Hope Yet for the Leaky Condo Owner

The Supreme Court of Canada has made a precedent-setting decision that is expected to affect thousands of leaky-condo owners in B.C., a lawyer involved in the appeal said yesterday.

It opens the possibility that, for the first time, general contractors’ insurance companies will have to pay for faulty work done by subcontractors.

Canada’s top court unanimously ruled that an insurance company has a duty to defend legal actions for claims of water damage to suites in four Metro Vancouver housing co-ops: West Coast Community Homes, Burlington Heights, Hyland Park and Terra Nova Housing.

“This is a landmark decision,” Vancouver lawyer Gordon Hilliker said. “This has been the most watched insurance case for many, many years.” He said an estimated 30,000 leaky condo units have been repaired in B.C. and another 40,000 are expected to need repair in the future.

Yesterday’s ruling will mean that people with leaky condos will be able to go after the general’s contractor’s insurance policy in legal actions to try to recoup some of the cost of damages caused by defective construction by subcontractors.

“A lot of these leaky-condo cases, people settle out for pennies on the dollar,” Hilliker¬†said. “For people that have already settled, that’s too bad.
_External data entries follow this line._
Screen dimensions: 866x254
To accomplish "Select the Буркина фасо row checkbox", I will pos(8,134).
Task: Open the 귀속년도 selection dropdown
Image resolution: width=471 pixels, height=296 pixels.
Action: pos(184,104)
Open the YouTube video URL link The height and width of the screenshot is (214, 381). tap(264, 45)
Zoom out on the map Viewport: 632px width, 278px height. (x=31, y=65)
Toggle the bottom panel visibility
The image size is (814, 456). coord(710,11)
But for people who haven’t settled, [the Supreme Court decision is] good news.”

He said if an owner of a leaky condo was hit with a $75,000 assessment by the strata council to pay for repairs to fix defective work that caused leaks, the condo owner could now have some of the repair costs paid by the contractors’ insurance policy.

But James Balderson of the Vancouver-based Coalition of Leaky Condo Owners remained skeptical that the ruling will translate into more money to compensate leaky-condo owners.
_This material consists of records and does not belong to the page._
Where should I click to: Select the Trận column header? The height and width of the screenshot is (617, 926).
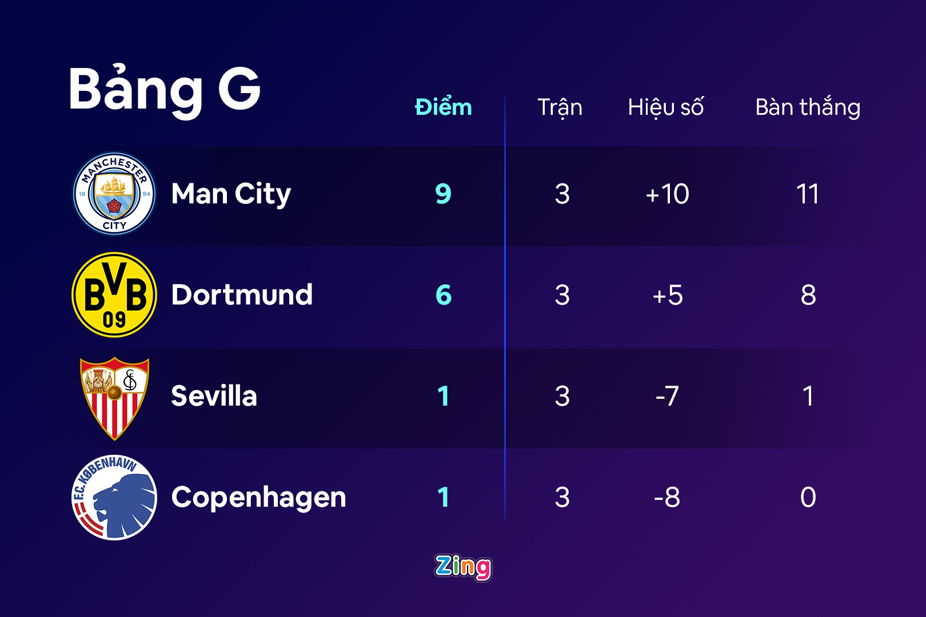tap(560, 107)
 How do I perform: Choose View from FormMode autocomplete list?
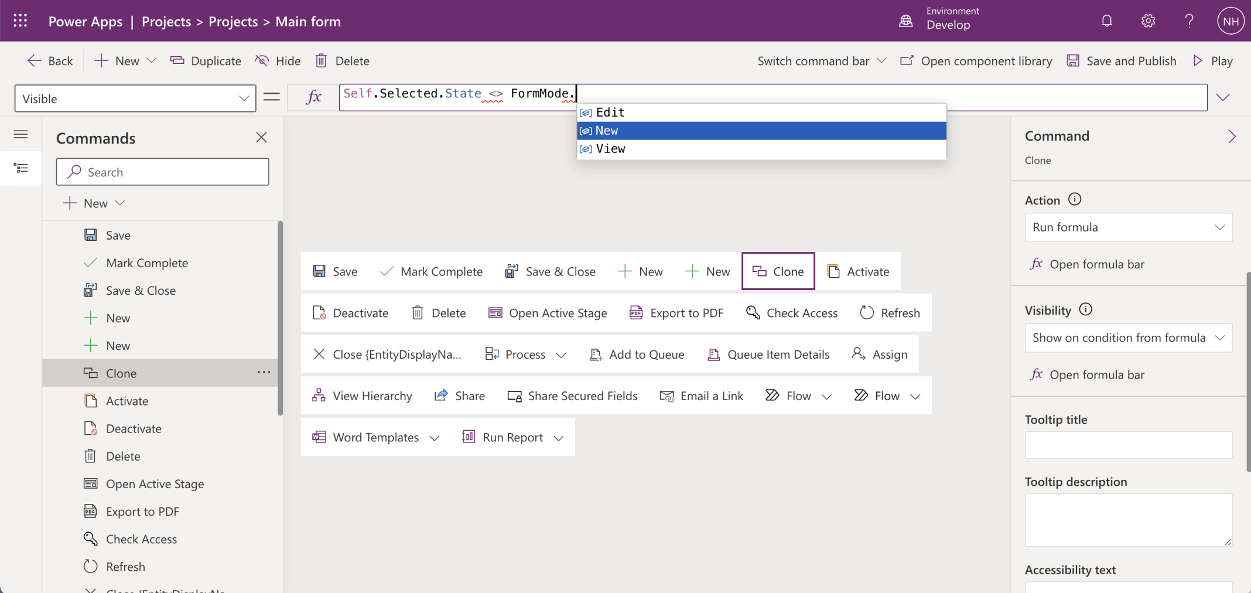(761, 149)
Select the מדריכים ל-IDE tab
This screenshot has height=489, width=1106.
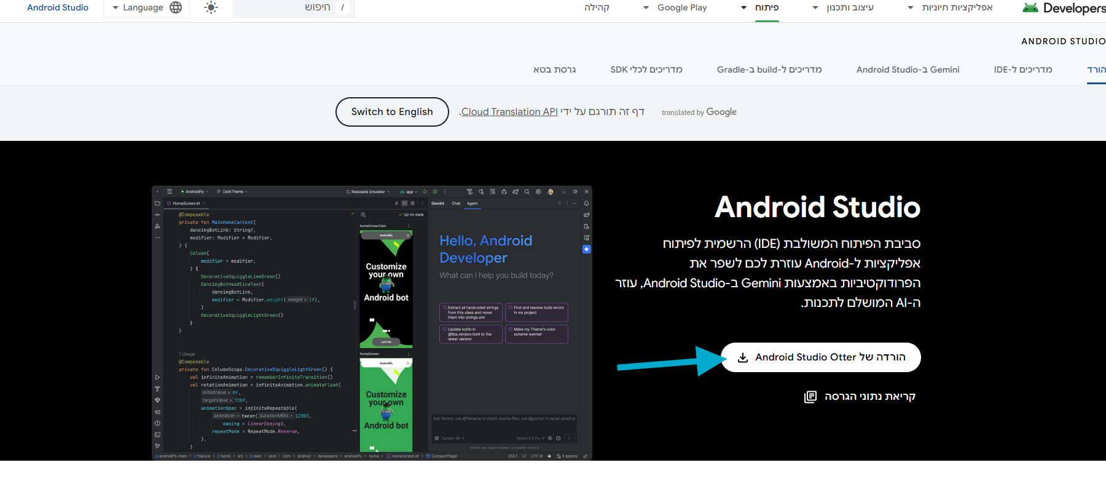coord(1023,70)
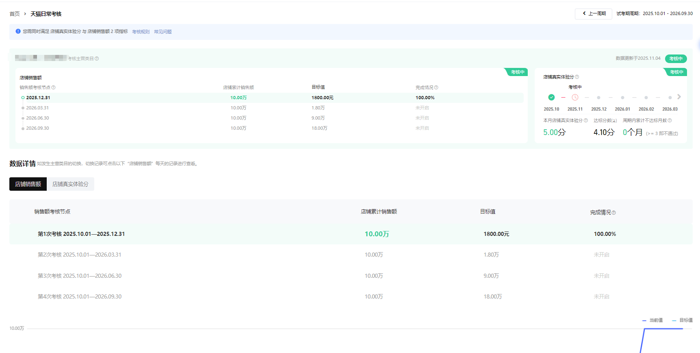Click the 第3次考核 row in details table
This screenshot has height=353, width=700.
(80, 276)
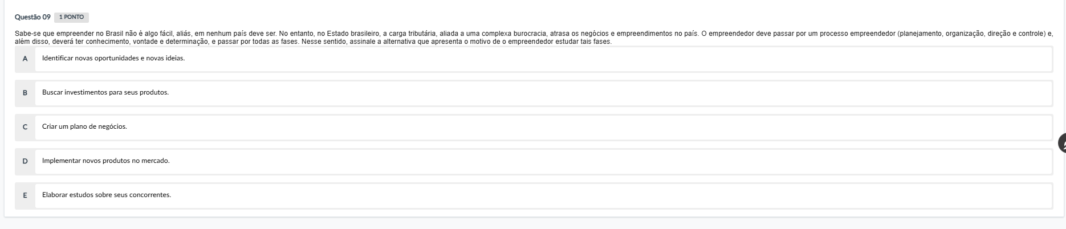Screen dimensions: 1066x229
Task: Click the "Questão 09" heading
Action: (x=32, y=17)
“I don’t know what the real implications will be,” Balderson said. “It may or may not produce any more money for leaky-condo owners.”
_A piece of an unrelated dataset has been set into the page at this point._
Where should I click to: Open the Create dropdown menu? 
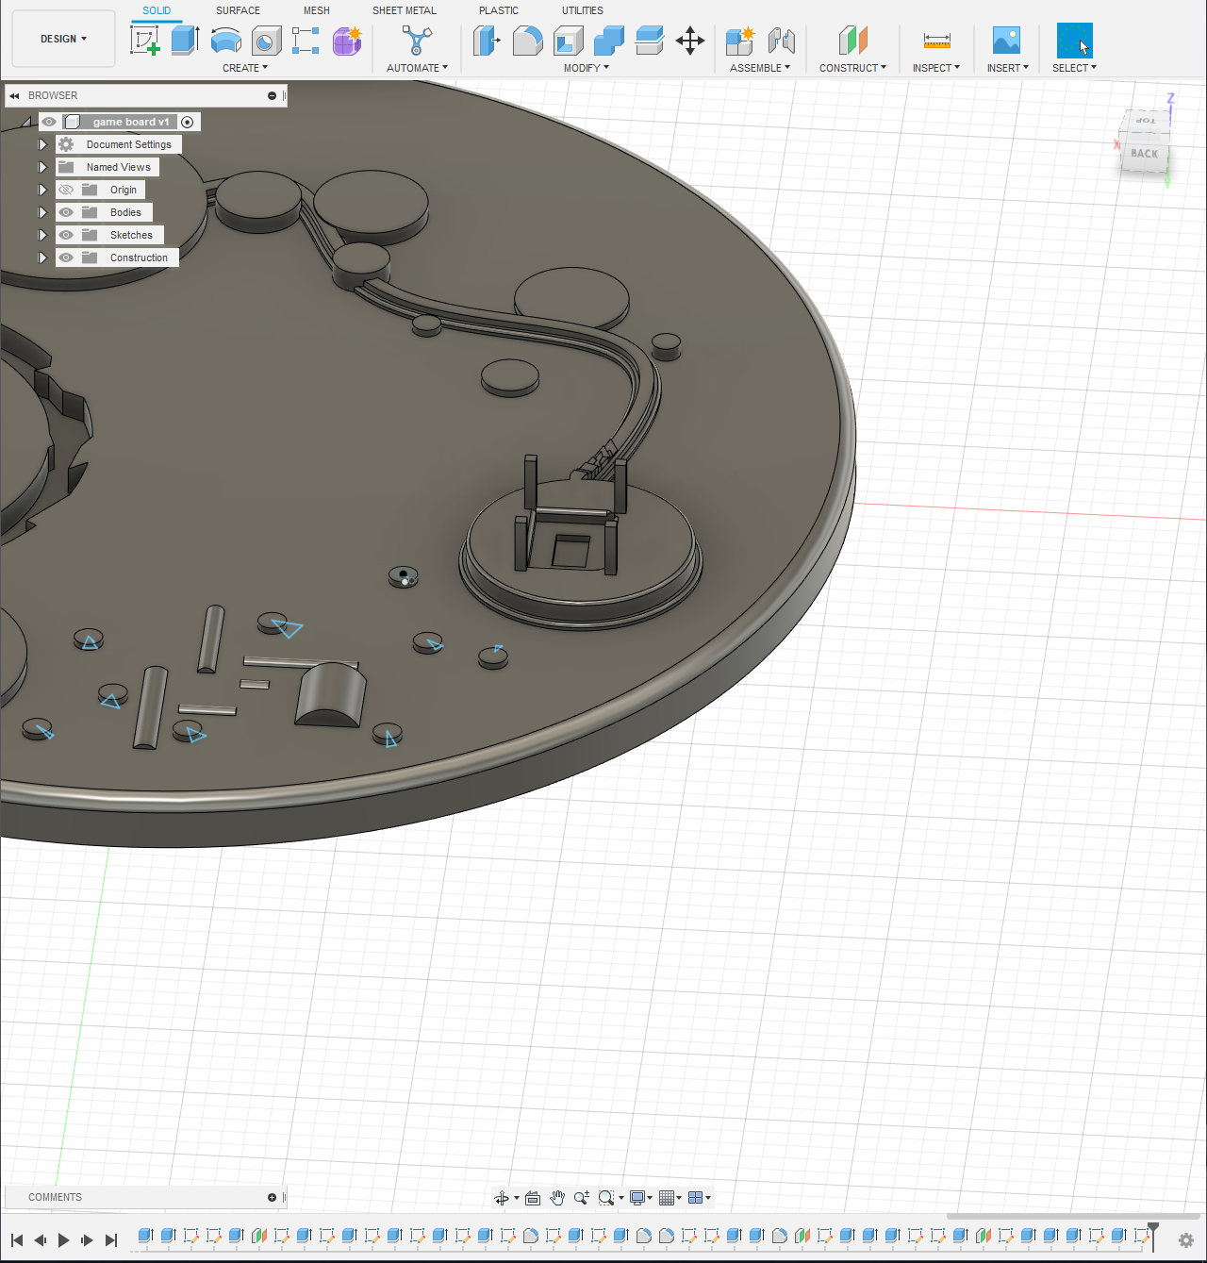point(245,67)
Most leaky-condo suits are settled out of court, he said, and many contractors have gone out of business rather than fight the lawsuits, leaving condo owners holding the bag for repairs.

Yesterday’s Supreme Court of Canada ruling overturned previous rulings by the B.C. Court of Appeal and the B.C. Supreme Court, which found the insurance company in question, Lombard General Insurance Co. of Canada, did not have to defend actions of breach of contract and negligence against the general contractor, Progressive Homes Ltd.

The top court ordered Lombard to pay Progressive’s legal costs “in this court and the courts below.” Progressive always took the position that the defective work done by subcontractors should be covered by its insurance policies.

The decision confirmed the view taken in courts in Ontario, which found that insurance policies provided coverage for claims against the general contractor for errors arising from the work of subcontractors.

Lombard now is obligated to defend the contractor, Progressive, which built four affordable housing co-op buildings for B.C Housing. The buildings were completed in 2004 and 2005.

When the buildings leaked, B.C. Housing filed four lawsuits against Progressive, claiming various construction defects in framing, windows, flashing, stucco, venting and roofs, which allegedly caused water to leak into suites. Most of the work was done by subcontractors.

Progressive asked Lombard to defend the legal actions, but Lombard claimed it did not have a duty to defend because the claims were not covered by the insurance policies.

Progressive initially filed a petition in 2006 to have a B.C. Supreme Court judge declare that Lombard had a duty to defend the contractor in the legal actions under general liability provisions in the contractor’s insurance policies.

B.C. Supreme Court Justice Bruce Cohen upheld Lombard’s position that it had no duty to defend, based on an earlier decision known as Swagger.

Progressive appealed to the B.C. Court of Appeal, which upheld the lower court decision in a split 2-1 ruling.

Progressive appealed again and finally won in the Supreme Court of Canada. The cases now will go back to determining liability and the amount of damages.